** Given information follows **

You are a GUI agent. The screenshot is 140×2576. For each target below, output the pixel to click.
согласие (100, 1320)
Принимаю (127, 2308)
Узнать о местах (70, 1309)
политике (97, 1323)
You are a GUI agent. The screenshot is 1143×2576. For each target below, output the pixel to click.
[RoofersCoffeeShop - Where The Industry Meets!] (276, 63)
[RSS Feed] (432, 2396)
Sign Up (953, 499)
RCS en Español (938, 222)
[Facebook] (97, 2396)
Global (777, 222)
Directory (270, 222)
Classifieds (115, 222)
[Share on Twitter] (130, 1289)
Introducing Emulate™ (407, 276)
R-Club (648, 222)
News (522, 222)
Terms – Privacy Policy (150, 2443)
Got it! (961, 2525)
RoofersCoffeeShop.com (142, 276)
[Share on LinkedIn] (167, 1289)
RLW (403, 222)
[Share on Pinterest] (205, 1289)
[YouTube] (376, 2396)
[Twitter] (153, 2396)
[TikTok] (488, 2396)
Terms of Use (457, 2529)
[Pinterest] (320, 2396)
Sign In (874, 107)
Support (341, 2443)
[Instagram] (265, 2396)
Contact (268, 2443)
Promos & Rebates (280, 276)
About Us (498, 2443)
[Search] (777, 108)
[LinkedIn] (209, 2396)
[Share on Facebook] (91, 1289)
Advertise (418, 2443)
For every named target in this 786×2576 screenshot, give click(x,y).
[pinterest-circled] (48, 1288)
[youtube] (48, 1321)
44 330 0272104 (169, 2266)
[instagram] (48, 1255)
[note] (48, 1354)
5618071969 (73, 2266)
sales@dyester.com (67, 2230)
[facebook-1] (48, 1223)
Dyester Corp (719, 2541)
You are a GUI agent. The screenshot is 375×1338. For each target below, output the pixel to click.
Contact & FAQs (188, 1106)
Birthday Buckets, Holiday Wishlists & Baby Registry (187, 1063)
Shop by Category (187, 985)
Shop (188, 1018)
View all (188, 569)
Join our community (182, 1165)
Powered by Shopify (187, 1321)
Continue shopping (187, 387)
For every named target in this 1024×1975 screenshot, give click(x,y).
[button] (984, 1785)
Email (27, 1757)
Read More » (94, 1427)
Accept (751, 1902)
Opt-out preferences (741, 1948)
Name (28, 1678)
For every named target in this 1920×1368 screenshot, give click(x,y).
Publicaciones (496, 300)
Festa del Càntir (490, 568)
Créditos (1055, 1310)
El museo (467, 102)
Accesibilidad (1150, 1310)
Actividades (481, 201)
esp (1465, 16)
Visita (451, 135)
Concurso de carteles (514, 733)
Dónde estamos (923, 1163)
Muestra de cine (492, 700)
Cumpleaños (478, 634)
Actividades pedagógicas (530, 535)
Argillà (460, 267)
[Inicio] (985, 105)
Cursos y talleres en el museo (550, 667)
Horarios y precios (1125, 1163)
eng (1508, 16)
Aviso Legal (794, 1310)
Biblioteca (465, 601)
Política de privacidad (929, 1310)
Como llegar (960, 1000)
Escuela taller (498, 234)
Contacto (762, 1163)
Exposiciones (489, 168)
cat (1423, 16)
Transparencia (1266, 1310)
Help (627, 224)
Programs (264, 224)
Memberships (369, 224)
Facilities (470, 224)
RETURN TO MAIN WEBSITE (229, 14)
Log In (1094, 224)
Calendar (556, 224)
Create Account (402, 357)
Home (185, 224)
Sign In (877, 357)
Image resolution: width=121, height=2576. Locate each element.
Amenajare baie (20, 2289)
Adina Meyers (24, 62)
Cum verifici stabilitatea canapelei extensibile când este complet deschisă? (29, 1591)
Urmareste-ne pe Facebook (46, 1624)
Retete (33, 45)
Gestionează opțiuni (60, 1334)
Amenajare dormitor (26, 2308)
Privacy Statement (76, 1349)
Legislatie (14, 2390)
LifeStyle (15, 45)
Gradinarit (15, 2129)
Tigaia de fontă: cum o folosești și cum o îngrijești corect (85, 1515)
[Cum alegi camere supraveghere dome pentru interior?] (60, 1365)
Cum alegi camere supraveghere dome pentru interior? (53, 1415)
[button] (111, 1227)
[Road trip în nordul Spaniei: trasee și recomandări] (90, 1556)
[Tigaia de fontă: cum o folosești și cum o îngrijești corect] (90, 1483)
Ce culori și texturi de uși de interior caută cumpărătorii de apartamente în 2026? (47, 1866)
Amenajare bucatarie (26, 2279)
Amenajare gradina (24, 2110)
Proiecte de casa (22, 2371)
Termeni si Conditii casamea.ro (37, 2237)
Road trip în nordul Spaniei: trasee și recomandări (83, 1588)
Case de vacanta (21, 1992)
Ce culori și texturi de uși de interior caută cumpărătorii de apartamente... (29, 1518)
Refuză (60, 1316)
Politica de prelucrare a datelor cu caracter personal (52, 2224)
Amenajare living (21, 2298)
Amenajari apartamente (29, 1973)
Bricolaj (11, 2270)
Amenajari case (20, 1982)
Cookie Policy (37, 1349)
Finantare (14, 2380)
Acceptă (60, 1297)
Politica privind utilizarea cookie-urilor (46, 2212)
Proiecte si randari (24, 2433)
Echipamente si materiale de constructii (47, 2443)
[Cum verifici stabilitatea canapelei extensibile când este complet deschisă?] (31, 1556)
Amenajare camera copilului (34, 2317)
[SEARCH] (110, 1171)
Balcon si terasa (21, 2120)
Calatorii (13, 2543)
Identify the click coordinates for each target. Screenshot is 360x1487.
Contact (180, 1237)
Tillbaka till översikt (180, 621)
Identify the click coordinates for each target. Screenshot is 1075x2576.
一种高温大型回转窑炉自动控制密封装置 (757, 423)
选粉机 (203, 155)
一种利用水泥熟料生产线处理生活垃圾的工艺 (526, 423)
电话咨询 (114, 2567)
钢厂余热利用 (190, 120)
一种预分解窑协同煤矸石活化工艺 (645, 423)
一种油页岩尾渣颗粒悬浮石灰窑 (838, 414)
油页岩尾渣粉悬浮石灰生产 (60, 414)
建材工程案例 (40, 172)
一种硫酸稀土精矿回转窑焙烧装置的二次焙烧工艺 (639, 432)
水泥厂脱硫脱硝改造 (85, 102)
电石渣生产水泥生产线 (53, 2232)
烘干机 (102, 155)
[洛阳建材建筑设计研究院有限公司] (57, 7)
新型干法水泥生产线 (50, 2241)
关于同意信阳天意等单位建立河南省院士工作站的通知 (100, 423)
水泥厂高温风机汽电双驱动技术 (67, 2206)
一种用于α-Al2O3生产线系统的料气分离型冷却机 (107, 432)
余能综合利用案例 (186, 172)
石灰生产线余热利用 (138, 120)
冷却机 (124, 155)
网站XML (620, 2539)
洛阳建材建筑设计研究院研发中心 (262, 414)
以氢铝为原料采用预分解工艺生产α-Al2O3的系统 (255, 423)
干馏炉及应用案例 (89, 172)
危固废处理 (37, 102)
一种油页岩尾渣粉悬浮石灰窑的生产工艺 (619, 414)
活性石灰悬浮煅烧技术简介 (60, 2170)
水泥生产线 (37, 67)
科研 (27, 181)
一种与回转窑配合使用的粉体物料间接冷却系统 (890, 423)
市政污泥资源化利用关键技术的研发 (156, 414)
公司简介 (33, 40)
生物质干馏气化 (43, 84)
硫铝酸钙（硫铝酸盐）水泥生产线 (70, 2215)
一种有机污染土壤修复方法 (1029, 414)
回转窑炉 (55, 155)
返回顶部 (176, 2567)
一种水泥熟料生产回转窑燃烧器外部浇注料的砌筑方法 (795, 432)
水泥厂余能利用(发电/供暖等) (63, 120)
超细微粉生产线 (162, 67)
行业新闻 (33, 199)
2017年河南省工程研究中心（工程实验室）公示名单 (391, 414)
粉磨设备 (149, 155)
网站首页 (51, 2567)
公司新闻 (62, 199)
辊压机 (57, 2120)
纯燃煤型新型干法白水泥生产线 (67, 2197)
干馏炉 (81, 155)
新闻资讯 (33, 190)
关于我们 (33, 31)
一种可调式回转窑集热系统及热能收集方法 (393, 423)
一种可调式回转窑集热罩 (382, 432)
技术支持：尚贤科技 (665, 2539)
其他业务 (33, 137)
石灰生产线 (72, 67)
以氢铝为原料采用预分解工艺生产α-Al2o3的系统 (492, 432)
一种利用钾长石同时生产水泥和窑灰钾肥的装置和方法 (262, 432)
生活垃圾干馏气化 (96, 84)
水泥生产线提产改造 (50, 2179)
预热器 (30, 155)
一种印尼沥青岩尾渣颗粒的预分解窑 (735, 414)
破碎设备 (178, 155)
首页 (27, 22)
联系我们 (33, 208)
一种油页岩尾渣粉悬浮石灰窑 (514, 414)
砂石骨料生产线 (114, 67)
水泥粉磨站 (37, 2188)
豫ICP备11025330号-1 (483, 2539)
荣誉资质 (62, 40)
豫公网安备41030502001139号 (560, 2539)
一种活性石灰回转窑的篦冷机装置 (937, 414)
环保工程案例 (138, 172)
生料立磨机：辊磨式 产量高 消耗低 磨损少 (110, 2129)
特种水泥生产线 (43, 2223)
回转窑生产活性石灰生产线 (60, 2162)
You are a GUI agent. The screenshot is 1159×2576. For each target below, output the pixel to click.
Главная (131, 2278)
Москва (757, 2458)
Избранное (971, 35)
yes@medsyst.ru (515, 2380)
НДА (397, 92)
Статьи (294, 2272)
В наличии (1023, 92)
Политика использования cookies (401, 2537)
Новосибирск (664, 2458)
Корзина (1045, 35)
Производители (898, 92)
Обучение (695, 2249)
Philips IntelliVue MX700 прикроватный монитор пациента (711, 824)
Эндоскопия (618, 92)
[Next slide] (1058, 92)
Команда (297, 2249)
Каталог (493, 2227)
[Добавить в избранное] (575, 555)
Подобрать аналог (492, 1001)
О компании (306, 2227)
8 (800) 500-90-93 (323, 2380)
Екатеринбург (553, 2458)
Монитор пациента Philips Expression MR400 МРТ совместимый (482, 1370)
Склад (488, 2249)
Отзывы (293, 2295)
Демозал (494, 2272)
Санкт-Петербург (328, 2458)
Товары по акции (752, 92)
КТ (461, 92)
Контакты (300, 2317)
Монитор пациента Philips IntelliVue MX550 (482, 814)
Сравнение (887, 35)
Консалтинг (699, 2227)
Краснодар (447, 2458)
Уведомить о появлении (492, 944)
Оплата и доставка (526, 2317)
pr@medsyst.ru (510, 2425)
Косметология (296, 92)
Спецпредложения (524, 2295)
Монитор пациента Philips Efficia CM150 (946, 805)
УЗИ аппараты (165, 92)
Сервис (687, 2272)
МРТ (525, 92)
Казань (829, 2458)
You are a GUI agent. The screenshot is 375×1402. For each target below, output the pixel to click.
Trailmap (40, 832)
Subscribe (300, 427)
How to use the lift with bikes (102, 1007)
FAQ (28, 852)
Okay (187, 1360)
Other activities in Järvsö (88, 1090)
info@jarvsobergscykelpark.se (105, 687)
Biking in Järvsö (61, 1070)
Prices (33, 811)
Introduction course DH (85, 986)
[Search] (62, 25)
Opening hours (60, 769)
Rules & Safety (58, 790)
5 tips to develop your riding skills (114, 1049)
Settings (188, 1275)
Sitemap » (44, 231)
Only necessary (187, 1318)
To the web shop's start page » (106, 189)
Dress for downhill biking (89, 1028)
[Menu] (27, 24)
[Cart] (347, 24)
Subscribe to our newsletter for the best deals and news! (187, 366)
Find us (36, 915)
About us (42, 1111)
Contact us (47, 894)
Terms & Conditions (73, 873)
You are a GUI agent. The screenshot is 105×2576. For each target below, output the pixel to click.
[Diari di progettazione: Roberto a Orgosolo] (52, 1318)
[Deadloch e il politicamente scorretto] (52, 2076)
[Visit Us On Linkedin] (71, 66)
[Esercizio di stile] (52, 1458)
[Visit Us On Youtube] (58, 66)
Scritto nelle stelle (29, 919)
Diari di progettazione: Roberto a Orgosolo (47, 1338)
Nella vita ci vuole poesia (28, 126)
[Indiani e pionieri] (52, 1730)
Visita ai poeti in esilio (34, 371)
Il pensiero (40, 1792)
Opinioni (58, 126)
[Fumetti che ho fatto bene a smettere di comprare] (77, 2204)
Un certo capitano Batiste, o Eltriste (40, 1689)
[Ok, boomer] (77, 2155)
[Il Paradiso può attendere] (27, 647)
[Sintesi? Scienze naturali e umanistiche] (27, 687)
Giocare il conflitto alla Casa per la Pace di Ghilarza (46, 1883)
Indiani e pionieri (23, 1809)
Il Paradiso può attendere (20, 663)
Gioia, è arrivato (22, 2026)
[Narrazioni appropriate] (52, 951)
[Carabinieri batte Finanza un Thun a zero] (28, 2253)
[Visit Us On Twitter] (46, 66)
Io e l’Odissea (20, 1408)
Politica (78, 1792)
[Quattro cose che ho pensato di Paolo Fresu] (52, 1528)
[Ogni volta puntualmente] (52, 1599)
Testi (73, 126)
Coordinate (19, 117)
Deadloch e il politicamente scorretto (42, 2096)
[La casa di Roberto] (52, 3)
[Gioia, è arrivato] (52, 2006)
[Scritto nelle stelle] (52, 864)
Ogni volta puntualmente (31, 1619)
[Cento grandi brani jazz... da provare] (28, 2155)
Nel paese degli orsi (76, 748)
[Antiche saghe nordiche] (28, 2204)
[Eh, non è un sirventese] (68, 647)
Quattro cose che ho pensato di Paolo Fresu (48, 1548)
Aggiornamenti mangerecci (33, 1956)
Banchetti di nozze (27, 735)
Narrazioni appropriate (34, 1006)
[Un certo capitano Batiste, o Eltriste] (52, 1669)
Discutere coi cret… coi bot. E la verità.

** End of Given information **

- **Work task**: Which lines in the data above hold the string "alegi"? Show each one.

- **Result**:
[Cum alegi camere supraveghere dome pentru interior?] (60, 1365)
Cum alegi camere supraveghere dome pentru interior? (53, 1415)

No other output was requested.